== PROVIDED RECORDS ==

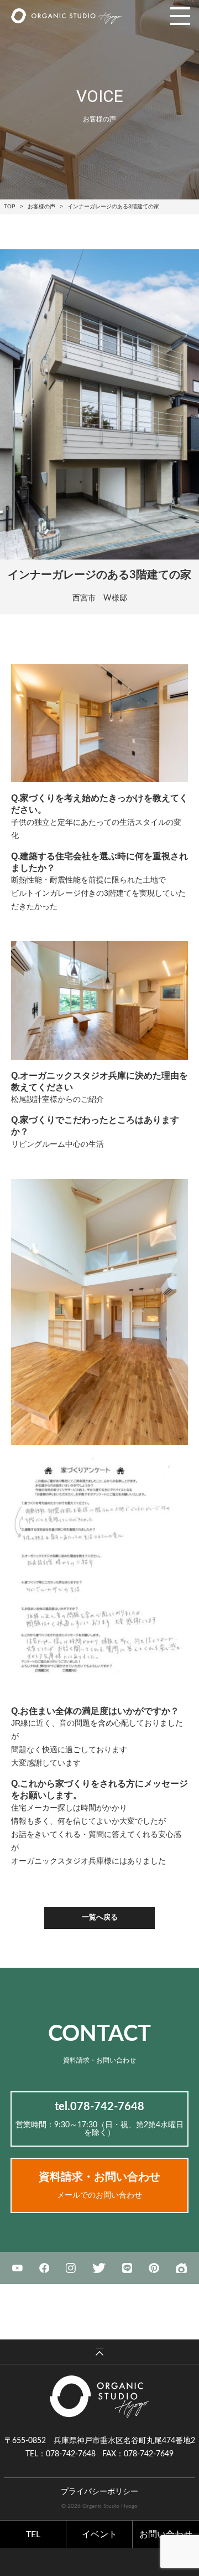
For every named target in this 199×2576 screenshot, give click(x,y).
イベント (99, 2534)
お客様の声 (41, 206)
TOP (9, 206)
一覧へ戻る (100, 1917)
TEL (33, 2534)
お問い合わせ (165, 2534)
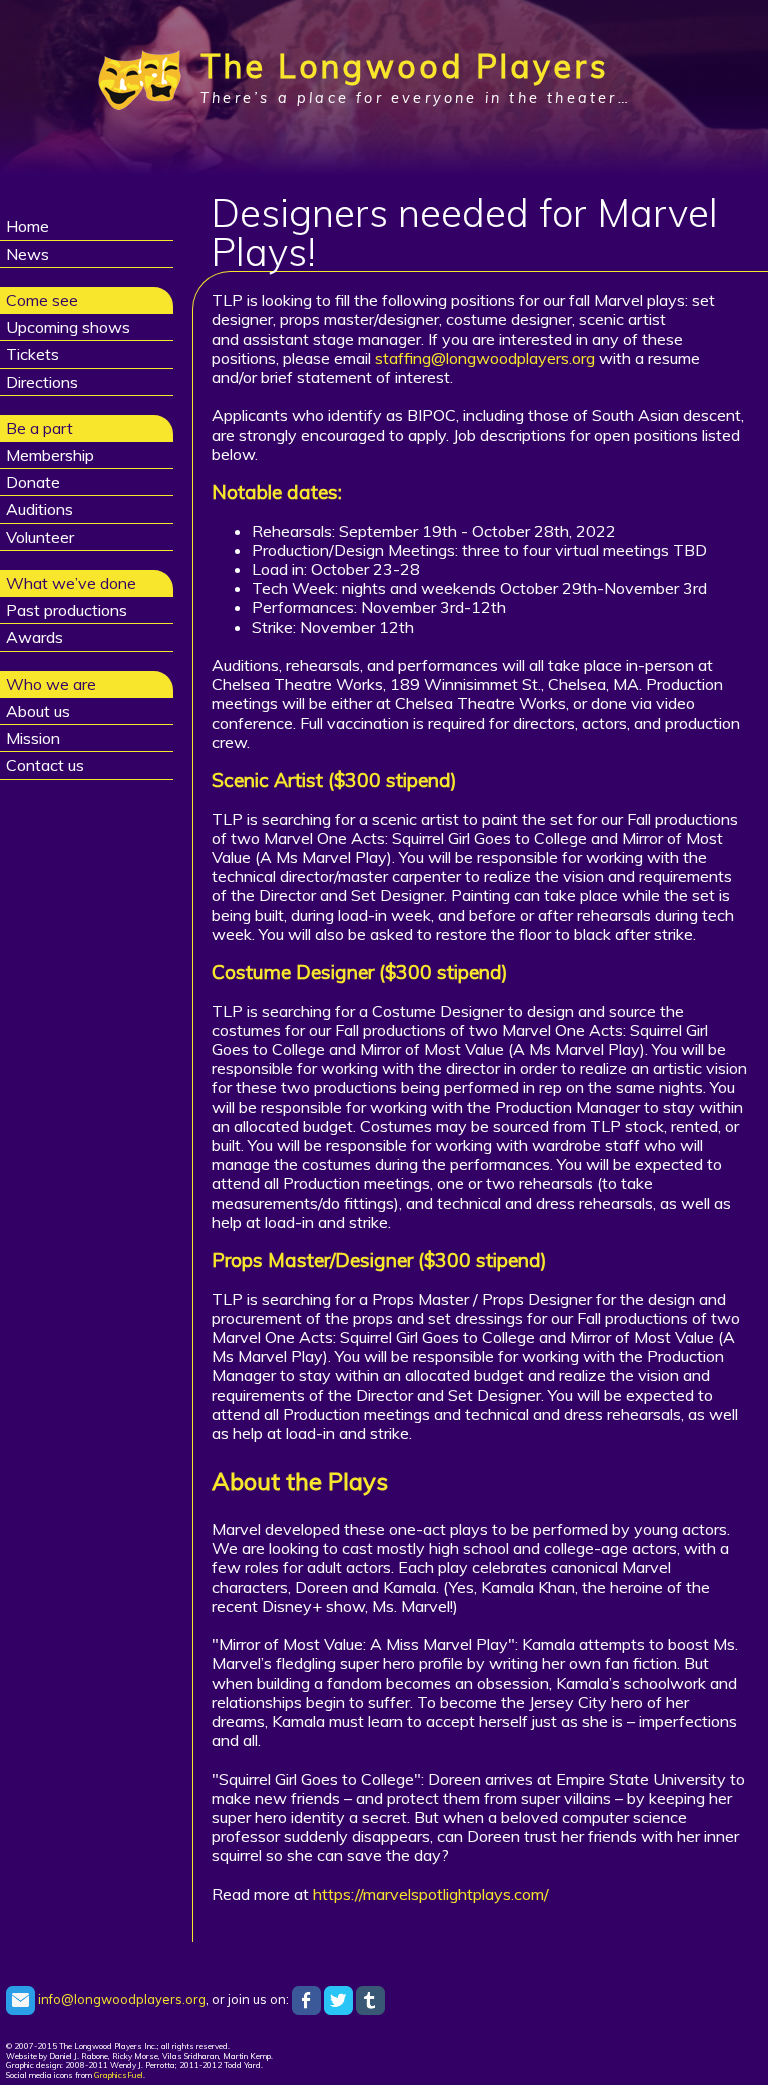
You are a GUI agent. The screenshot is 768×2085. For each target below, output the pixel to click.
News (27, 254)
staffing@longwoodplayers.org (487, 358)
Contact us (45, 765)
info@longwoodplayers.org (120, 1999)
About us (38, 711)
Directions (42, 382)
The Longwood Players (404, 66)
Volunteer (40, 537)
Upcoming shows (68, 327)
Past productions (66, 610)
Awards (34, 637)
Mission (33, 738)
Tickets (32, 354)
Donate (33, 482)
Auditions (39, 509)
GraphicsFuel (118, 2075)
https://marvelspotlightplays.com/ (431, 1894)
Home (27, 226)
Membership (50, 455)
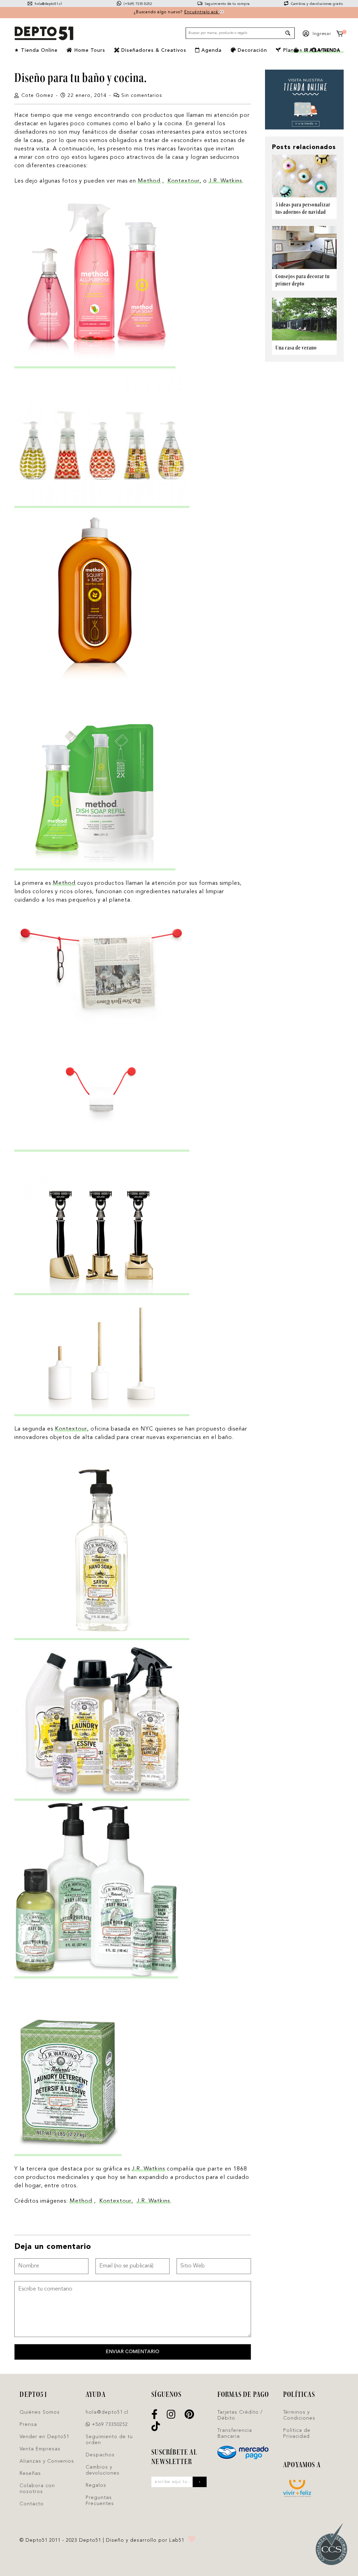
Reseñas (30, 2473)
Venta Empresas (40, 2449)
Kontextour (183, 181)
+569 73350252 (109, 2424)
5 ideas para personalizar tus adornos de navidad (302, 208)
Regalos (96, 2485)
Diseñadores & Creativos (153, 50)
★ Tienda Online (36, 50)
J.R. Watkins (225, 181)
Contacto (32, 2503)
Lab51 (176, 2540)
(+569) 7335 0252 (137, 4)
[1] (340, 35)
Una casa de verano (296, 347)
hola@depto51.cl (48, 4)
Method (149, 181)
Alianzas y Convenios (47, 2461)
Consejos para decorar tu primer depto (302, 280)
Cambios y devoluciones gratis (316, 4)
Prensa (28, 2424)
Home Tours (88, 50)
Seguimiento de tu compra (227, 4)
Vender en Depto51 (44, 2436)
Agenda (211, 50)
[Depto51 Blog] (43, 33)
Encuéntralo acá (202, 12)
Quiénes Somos (40, 2412)
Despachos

===

■ TASK
Set the pictures aside and transcribe exactly the stretch of lines above, beginning with the one holding "Awards (34, 637)" and ending with the one holding "5 ideas para".

■ REPLY
Awards (34, 637)
Mission (33, 738)
Tickets (32, 354)
Donate (33, 482)
Auditions (39, 509)
GraphicsFuel (118, 2075)
https://marvelspotlightplays.com/ (431, 1894)
Home (27, 226)
Membership (50, 455)
Reseñas (30, 2473)
Venta Empresas (40, 2449)
Kontextour (183, 181)
+569 73350252 (109, 2424)
5 ideas para personalizar tus adornos de navidad (302, 208)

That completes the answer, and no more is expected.